I need to find the dy/dx of x^2ln(x^2)I tried to do it the way I thought, but it did not come out right.
dy/dx= 2xlnx^2 + x^2/x^2 *2x
reduce it.
If I did it correctly I got 4x ln (x^2).
I got 2x (1+lnx^2)
You are right
To find the derivative of the function f(x) = x^2ln(x^2), you can use the product rule and the chain rule.
The product rule states that if you have two functions, u(x) and v(x), the derivative of their product is given by:
(d/dx)(u(x)v(x)) = u'(x)v(x) + u(x)v'(x)
In this case, let u(x) = x^2 and v(x) = ln(x^2). Now we can proceed step by step:
Step 1: Find u'(x) - the derivative of u(x):
u(x) = x^2
Applying the power rule of differentiation, we get:
u'(x) = 2x
Step 2: Find v'(x) - the derivative of v(x):
v(x) = ln(x^2)
To differentiate ln(x^2), we can use the chain rule.

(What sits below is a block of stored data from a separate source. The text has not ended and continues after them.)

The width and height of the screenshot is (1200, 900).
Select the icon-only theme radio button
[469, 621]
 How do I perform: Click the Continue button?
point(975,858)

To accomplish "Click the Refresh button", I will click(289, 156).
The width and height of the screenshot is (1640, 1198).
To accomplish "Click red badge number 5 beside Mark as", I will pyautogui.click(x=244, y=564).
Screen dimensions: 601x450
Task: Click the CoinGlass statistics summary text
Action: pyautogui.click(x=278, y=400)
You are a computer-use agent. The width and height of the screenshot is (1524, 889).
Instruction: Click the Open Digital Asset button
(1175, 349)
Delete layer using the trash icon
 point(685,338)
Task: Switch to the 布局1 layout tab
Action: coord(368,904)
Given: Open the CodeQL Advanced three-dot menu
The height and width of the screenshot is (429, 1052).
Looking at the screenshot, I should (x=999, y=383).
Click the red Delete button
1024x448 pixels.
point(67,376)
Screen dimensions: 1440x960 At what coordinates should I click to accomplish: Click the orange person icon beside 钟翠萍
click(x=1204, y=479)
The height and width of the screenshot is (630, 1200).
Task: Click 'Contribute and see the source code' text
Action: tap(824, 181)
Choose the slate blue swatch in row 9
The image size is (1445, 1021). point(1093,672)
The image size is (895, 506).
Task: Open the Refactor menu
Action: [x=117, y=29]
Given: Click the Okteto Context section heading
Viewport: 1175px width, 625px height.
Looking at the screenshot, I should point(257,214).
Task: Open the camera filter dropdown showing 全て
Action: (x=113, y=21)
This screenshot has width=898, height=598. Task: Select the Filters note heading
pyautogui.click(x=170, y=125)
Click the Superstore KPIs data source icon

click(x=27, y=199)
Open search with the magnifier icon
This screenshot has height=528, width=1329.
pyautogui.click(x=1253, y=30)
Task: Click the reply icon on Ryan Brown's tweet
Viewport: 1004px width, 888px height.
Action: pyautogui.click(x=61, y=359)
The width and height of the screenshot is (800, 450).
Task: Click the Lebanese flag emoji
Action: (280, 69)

Let's define a new function, h(x) = x^2, and rewrite v(x) as v(h(x)) = ln(h(x)).
Applying the chain rule, we get:
v'(x) = (d/dx)ln(h(x)) = (1/h(x)) * h'(x)
To find h'(x), we differentiate x^2 using the power rule:
h(x) = x^2
h'(x) = 2x
Now we substitute h'(x) and h(x) back into v'(x):
v'(x) = (1/h(x)) * h'(x)
v'(x) = (1/x^2) * (2x)
v'(x) = 2/x
Step 3: Apply the product rule to find the derivative of f(x):
(d/dx)(u(x)v(x)) = u'(x)v(x) + u(x)v'(x)
Substituting the values we found earlier:
(d/dx)(x^2ln(x^2)) = 2x * ln(x^2) + x^2 * (2/x)
Simplifying the expression:
2x * ln(x^2) + 2x = 2x(ln(x^2) + 1)
So, the derivative of f(x) = x^2ln(x^2) is 2x(ln(x^2) + 1).